Nothing left out, nothing added: return the full set of records.
[[ PROVIDED INFORMATION open ]]
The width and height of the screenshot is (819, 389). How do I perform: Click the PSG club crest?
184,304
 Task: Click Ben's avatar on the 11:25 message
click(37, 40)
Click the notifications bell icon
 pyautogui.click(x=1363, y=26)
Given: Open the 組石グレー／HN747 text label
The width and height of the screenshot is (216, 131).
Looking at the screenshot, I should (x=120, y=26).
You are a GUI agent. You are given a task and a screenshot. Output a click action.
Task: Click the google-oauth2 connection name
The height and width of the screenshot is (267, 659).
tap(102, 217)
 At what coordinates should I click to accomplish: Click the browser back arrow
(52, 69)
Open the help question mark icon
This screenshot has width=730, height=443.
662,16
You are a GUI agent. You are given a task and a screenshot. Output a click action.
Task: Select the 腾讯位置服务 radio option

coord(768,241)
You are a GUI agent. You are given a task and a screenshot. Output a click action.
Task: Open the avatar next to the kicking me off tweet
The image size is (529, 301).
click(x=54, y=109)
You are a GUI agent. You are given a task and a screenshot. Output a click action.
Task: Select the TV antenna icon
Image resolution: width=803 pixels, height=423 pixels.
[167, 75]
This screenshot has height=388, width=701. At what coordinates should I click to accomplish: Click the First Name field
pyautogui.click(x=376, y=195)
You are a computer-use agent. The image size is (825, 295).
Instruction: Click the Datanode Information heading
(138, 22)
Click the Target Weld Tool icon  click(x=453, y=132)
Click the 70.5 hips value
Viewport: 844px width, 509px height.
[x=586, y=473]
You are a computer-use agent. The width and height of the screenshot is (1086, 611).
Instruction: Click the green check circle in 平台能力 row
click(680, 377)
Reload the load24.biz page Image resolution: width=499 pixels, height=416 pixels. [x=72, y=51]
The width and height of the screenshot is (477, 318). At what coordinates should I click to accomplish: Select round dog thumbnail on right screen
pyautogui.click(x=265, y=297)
[[ PROVIDED INFORMATION closed ]]
- _RESPONSE TO THE EXERCISE_:
The width and height of the screenshot is (819, 389). How do I perform: Click the PSG club crest?
184,304
 Task: Click Ben's avatar on the 11:25 message
click(37, 40)
Click the notifications bell icon
 pyautogui.click(x=1363, y=26)
Given: Open the 組石グレー／HN747 text label
The width and height of the screenshot is (216, 131).
Looking at the screenshot, I should (x=120, y=26).
You are a GUI agent. You are given a task and a screenshot. Output a click action.
Task: Click the google-oauth2 connection name
The height and width of the screenshot is (267, 659).
tap(102, 217)
 At what coordinates should I click to accomplish: Click the browser back arrow
(52, 69)
Open the help question mark icon
This screenshot has width=730, height=443.
662,16
You are a GUI agent. You are given a task and a screenshot. Output a click action.
Task: Select the 腾讯位置服务 radio option

coord(768,241)
You are a GUI agent. You are given a task and a screenshot. Output a click action.
Task: Open the avatar next to the kicking me off tweet
The image size is (529, 301).
click(x=54, y=109)
You are a GUI agent. You are given a task and a screenshot. Output a click action.
Task: Select the TV antenna icon
Image resolution: width=803 pixels, height=423 pixels.
[167, 75]
This screenshot has height=388, width=701. At what coordinates should I click to accomplish: Click the First Name field
pyautogui.click(x=376, y=195)
You are a computer-use agent. The image size is (825, 295).
Instruction: Click the Datanode Information heading
(138, 22)
Click the Target Weld Tool icon  click(x=453, y=132)
Click the 70.5 hips value
Viewport: 844px width, 509px height.
[x=586, y=473]
You are a computer-use agent. The width and height of the screenshot is (1086, 611).
Instruction: Click the green check circle in 平台能力 row
click(680, 377)
Reload the load24.biz page Image resolution: width=499 pixels, height=416 pixels. [x=72, y=51]
The width and height of the screenshot is (477, 318). At what coordinates should I click to accomplish: Select round dog thumbnail on right screen
pyautogui.click(x=265, y=297)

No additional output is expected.